Der Schütze von Kandahar: Nichts ist privat

Es ist hier ein wenig Off Topic, dennoch bemerkenswert: Während der Streit zwischen den USA und den Afghanen anhält, ob das Massaker von Kandahar vor einer Woche die Tat eines Einzelnen oder doch, wie die Afghanen behaupten, einer Gruppe von Soldaten war – wird in den USA das Leben des mutmaßlichen Täters im Detail öffentlich diskutiert. Privat scheint da nichts mehr. Und was in Deutschland in dieser Situation den Medien sehr übel genommen würde, ist bei den amerikanischen Kollegen Standard.

Nicht ein Boulevardblatt, ein Tabloid, sondern die angesehene New York Times zum Beispiel greift auf das Blog der Ehefrau des Staff Sergeant zurück (das inzwischen für die Öffentlichkeit gesperrt wurde, aus dem die NYT aber ausführlich zitiert). Und auf Gerichtsakten, die zwei kleinere Fälle von tätlichem Angriff belegen. Der Begriff public records wird in den USA halt deutlich anders ausgelegt. Und viele kleine Details werden noch folgen.

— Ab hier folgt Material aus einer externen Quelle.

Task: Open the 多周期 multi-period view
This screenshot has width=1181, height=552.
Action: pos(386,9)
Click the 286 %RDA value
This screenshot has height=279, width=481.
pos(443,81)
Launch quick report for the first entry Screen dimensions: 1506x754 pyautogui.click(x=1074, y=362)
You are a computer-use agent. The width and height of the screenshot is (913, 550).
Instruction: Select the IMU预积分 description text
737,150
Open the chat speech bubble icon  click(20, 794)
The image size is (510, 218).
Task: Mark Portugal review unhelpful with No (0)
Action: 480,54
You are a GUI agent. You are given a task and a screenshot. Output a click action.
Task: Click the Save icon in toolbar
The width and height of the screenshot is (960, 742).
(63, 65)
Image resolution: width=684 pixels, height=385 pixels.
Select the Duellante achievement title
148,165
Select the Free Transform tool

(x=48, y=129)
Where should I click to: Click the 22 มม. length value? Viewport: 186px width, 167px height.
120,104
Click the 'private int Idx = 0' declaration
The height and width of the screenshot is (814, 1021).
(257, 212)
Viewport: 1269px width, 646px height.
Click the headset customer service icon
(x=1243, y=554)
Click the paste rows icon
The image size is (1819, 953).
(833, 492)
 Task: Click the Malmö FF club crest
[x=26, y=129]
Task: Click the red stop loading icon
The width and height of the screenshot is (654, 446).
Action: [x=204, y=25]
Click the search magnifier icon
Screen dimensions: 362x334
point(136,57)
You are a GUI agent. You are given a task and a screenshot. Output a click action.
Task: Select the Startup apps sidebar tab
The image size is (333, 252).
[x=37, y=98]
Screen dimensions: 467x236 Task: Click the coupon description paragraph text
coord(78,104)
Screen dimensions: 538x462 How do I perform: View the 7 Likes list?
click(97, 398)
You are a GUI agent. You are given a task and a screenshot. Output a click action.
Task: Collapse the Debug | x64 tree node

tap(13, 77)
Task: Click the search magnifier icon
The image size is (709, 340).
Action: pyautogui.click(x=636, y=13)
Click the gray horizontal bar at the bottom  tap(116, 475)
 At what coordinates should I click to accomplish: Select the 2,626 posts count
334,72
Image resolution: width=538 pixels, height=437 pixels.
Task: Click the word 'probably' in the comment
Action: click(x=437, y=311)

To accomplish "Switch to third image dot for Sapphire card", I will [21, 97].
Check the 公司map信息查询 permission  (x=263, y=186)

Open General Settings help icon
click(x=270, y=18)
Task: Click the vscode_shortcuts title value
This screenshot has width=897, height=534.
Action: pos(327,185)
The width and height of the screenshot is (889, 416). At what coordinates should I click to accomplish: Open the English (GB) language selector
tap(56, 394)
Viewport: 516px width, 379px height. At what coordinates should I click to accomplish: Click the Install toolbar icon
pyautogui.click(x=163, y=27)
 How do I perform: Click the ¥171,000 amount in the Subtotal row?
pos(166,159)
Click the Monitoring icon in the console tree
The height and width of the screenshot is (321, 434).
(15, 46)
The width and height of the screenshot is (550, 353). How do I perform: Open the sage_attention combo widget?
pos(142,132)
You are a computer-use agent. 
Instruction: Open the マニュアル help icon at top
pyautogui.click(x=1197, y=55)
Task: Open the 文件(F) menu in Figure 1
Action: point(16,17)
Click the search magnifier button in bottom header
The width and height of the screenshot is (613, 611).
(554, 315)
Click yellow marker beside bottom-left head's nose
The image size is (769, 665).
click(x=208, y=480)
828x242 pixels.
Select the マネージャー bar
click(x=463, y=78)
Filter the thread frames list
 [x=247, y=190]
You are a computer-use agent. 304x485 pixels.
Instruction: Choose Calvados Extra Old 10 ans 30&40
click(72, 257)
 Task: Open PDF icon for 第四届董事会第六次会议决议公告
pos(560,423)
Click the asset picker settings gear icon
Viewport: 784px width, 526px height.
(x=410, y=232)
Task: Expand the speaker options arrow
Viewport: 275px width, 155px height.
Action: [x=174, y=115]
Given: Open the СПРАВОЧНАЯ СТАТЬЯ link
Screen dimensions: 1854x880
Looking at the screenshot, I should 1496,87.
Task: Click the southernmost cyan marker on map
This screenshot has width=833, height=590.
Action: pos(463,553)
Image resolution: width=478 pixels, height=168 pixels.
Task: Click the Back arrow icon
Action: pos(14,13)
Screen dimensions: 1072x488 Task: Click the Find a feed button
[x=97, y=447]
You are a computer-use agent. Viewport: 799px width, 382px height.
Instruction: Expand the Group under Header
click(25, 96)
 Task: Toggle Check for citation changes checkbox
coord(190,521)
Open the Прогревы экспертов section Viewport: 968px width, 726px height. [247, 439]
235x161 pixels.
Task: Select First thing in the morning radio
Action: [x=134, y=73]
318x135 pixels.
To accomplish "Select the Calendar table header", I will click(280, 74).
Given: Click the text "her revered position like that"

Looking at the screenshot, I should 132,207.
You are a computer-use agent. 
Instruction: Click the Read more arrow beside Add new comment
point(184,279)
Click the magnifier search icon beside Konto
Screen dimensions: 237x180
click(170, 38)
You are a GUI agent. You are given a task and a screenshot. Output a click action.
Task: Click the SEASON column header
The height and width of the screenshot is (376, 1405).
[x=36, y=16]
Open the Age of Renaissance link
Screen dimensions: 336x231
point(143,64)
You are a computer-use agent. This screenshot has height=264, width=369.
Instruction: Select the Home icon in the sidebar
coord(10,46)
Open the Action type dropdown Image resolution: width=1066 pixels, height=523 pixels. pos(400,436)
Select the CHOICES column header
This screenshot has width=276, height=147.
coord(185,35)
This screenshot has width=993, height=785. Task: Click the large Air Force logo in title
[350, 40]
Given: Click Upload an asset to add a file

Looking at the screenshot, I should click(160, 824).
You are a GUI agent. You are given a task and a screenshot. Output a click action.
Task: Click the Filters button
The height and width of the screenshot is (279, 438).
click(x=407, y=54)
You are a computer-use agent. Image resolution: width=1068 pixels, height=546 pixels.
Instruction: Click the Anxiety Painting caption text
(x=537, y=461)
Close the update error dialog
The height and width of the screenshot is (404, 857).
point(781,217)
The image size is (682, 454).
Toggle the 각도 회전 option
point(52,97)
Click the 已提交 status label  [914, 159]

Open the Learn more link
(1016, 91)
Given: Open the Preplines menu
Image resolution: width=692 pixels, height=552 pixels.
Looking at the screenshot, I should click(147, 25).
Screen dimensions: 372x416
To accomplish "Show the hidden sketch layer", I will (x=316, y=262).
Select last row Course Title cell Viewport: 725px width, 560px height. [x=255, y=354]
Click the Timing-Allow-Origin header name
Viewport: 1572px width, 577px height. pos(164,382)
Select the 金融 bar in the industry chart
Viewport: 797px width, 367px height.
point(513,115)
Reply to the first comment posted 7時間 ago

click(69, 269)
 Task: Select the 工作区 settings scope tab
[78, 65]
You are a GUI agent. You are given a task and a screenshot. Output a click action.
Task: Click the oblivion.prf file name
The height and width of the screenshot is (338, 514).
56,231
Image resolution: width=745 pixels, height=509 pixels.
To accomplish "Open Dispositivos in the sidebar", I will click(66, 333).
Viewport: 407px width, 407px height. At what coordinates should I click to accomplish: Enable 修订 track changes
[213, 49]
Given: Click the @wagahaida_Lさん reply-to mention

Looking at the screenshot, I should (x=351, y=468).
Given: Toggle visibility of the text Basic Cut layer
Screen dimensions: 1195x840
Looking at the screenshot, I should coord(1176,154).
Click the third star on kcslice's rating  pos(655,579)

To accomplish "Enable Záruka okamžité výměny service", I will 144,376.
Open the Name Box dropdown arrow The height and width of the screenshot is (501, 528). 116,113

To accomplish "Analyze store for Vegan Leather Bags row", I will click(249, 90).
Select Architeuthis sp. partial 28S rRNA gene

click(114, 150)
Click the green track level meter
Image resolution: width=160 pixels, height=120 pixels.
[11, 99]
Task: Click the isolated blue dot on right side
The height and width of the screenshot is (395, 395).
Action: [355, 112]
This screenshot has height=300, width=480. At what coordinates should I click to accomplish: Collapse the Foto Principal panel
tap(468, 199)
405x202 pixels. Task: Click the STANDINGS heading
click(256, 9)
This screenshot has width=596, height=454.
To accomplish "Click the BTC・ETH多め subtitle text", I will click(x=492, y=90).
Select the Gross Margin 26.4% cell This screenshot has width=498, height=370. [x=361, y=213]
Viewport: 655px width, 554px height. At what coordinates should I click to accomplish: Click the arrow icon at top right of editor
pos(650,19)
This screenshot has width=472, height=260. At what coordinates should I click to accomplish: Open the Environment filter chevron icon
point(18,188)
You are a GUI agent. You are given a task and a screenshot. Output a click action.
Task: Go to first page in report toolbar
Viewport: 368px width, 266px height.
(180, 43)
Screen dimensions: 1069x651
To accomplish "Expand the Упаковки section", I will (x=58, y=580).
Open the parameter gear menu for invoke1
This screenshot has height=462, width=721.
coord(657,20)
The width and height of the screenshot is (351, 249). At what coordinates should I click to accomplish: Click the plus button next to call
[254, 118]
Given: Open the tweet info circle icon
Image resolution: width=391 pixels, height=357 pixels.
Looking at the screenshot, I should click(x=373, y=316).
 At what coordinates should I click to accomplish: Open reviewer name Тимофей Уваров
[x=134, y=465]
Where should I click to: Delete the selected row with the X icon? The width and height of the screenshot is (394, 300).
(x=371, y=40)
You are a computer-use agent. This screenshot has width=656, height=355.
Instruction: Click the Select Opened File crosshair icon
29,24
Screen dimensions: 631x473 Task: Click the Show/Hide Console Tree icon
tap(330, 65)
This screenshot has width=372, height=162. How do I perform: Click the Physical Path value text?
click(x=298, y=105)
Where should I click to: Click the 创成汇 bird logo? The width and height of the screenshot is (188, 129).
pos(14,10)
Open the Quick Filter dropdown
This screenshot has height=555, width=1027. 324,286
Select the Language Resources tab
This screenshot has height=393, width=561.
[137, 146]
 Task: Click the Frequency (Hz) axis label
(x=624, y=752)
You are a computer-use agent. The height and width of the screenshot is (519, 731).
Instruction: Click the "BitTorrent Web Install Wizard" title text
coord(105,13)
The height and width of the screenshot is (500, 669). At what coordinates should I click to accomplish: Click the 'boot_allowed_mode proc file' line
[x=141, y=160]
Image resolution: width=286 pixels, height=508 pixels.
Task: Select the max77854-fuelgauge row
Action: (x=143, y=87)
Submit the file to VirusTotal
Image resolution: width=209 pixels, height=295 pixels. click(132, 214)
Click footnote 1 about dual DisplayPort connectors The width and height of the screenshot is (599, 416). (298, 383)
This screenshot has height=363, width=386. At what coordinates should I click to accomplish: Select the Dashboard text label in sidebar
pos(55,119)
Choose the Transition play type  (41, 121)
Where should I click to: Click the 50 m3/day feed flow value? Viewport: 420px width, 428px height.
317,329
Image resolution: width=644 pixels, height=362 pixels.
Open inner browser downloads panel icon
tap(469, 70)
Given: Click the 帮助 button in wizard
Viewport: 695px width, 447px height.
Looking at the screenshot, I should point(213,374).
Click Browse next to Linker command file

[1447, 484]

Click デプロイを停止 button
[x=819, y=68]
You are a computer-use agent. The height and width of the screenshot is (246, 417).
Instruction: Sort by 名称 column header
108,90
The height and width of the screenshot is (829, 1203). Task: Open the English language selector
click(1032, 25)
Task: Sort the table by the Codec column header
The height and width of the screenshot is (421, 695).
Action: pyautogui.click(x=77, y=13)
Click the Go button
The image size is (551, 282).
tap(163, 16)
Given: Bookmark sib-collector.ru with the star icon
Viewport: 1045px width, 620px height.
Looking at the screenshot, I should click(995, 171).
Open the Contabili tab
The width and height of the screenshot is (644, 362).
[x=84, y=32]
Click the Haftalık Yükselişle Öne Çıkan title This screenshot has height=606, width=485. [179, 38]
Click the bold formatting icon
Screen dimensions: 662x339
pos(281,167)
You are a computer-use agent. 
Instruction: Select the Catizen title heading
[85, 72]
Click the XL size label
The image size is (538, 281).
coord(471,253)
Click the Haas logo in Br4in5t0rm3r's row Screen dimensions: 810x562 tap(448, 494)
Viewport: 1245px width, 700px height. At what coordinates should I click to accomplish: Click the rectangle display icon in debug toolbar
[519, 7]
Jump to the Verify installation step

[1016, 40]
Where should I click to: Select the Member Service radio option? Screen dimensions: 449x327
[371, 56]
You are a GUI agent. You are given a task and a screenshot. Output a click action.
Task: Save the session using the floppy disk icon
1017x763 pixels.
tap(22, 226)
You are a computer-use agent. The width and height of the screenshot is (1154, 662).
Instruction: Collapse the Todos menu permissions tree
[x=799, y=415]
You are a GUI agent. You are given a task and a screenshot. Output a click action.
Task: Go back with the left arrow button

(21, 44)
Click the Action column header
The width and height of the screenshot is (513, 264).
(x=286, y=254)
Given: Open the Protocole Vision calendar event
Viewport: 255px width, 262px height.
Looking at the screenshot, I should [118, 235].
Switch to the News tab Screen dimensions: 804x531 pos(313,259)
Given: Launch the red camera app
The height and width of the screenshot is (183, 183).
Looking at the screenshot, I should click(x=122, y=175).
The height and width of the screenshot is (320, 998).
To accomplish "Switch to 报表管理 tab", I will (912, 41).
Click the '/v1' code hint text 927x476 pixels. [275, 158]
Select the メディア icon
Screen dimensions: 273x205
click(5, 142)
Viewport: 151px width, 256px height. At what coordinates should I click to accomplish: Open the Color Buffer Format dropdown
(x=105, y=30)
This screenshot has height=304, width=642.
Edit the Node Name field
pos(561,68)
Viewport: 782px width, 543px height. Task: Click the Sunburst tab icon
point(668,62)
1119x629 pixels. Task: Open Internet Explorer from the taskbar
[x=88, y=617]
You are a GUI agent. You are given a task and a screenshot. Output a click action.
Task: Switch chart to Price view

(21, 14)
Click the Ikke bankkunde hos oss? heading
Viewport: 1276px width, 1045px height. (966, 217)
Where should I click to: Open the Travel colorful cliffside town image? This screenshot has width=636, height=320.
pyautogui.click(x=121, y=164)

Vorsorglich mal der Hinweis, ehe sich eine Flut von Medienbeschimpfung in die Kommentare ergießt: Nein, das zeigt nicht, dass die amerikanische Presse schlecht mit Soldaten umgeht. Mit jedem anderen mutmaßlichen Täter würde sie genau so verfahren – siehe die öffentliche Vorführung des früheren Chefs des Internationalen Währungsfonds Dominique Strauss-Kahn. Es ist ein grundsätzlich anderer Umgang der Gesellschaft mit dem, was wir als Privatsphäre (und Unschuldsvermutung) ansehen.